# REQUIRED TASK A
Write out the stretch of the discussion of Oregon's engineering law from "I'm curious how" through "stream for Oregon!", word for word.

# TEXT PROVIDED
Historically, civil engineers get a P.E. for the obvious reason that you do not want the bridge down the road to be designed by Joe Blow. The other disciplines have not had nearly as much of a need unless you are specifically working in the public sector.

Reading Oregon’s law, I am not a big fan of how it was written. They do not appear to distinguish a P.E. from just an engineer (ORS 672.002.2). They also consider applying “special knowledge of mathematical, physical and engineering sciences to investigate a public process” (ORS 672.005.1.b) as practicing engineering. So they could have got him for both of those lines. I personally think they are following the letter vs. the spirit of the law here but they do appear to be within their rights to fine him.

I'm curious how recent engineering graduates get jobs in Oregon without getting fined. There is a minimum time period where they have to practice before applying for a P.E. which seems like a catch-22. Typically, you would work under the supervision of a P.E. but that exception does not appear to be reflected in the Oregon law. I see a new revenue stream for Oregon!
hellboy said @ 4:17am GMT on 27th Apr
He's not submitting a final proposal, he's saying that he believes he's found a problem with their current system. Inherent in his argument is the expectation that they verify his work. Telling them he's an engineer just means "I'm not a random crackpot, if you check my numbers you'll see that I have a point."

If that's the letter of the law in Oregon it's a badly written law.

# STORED DATA
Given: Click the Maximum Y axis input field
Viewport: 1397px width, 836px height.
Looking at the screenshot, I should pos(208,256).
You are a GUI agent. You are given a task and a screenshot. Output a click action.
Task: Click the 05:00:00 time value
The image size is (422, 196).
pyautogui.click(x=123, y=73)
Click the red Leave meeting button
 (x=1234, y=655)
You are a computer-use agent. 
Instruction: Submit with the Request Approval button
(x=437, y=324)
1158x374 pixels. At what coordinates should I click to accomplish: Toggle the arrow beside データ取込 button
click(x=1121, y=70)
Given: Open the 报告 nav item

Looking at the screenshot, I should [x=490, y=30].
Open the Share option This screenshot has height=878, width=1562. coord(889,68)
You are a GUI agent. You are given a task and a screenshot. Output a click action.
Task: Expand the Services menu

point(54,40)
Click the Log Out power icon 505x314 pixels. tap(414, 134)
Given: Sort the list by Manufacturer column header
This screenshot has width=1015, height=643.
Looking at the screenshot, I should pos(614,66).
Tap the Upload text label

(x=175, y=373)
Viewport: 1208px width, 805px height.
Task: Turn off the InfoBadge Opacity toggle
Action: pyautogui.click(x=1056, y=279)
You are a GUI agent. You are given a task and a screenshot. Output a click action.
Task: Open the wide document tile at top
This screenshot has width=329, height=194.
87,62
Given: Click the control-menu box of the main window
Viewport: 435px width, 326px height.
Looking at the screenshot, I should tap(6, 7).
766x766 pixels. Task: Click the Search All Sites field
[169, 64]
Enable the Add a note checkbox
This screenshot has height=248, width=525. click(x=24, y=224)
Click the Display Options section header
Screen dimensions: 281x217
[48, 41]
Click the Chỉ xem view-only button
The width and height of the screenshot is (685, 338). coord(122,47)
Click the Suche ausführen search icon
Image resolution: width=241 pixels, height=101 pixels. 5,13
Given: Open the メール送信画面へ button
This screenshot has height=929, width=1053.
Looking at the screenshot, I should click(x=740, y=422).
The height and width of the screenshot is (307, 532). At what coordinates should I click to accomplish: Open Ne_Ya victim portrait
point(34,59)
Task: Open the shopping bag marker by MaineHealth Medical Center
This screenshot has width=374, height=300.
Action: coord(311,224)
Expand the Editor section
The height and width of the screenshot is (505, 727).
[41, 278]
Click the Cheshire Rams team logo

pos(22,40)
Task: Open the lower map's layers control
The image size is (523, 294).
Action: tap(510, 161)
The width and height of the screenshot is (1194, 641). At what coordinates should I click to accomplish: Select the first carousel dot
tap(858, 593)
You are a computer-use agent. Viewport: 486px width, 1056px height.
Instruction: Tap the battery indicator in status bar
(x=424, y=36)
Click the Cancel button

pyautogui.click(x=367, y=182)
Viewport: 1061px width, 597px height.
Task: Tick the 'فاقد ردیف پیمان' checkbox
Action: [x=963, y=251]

# REQUIRED TASK B
Give again, unchanged, the stretch of the entries from the line containing "Click the Chỉ xem view-only button" through the end of the entries, and nothing else.

# EXERCISE RESPONSE A
I'm curious how recent engineering graduates get jobs in Oregon without getting fined. There is a minimum time period where they have to practice before applying for a P.E. which seems like a catch-22. Typically, you would work under the supervision of a P.E. but that exception does not appear to be reflected in the Oregon law. I see a new revenue stream for Oregon!

# EXERCISE RESPONSE B
Click the Chỉ xem view-only button
The width and height of the screenshot is (685, 338). coord(122,47)
Click the Suche ausführen search icon
Image resolution: width=241 pixels, height=101 pixels. 5,13
Given: Open the メール送信画面へ button
This screenshot has height=929, width=1053.
Looking at the screenshot, I should click(x=740, y=422).
The height and width of the screenshot is (307, 532). At what coordinates should I click to accomplish: Open Ne_Ya victim portrait
point(34,59)
Task: Open the shopping bag marker by MaineHealth Medical Center
This screenshot has width=374, height=300.
Action: coord(311,224)
Expand the Editor section
The height and width of the screenshot is (505, 727).
[41, 278]
Click the Cheshire Rams team logo

pos(22,40)
Task: Open the lower map's layers control
The image size is (523, 294).
Action: tap(510, 161)
The width and height of the screenshot is (1194, 641). At what coordinates should I click to accomplish: Select the first carousel dot
tap(858, 593)
You are a computer-use agent. Viewport: 486px width, 1056px height.
Instruction: Tap the battery indicator in status bar
(x=424, y=36)
Click the Cancel button

pyautogui.click(x=367, y=182)
Viewport: 1061px width, 597px height.
Task: Tick the 'فاقد ردیف پیمان' checkbox
Action: [x=963, y=251]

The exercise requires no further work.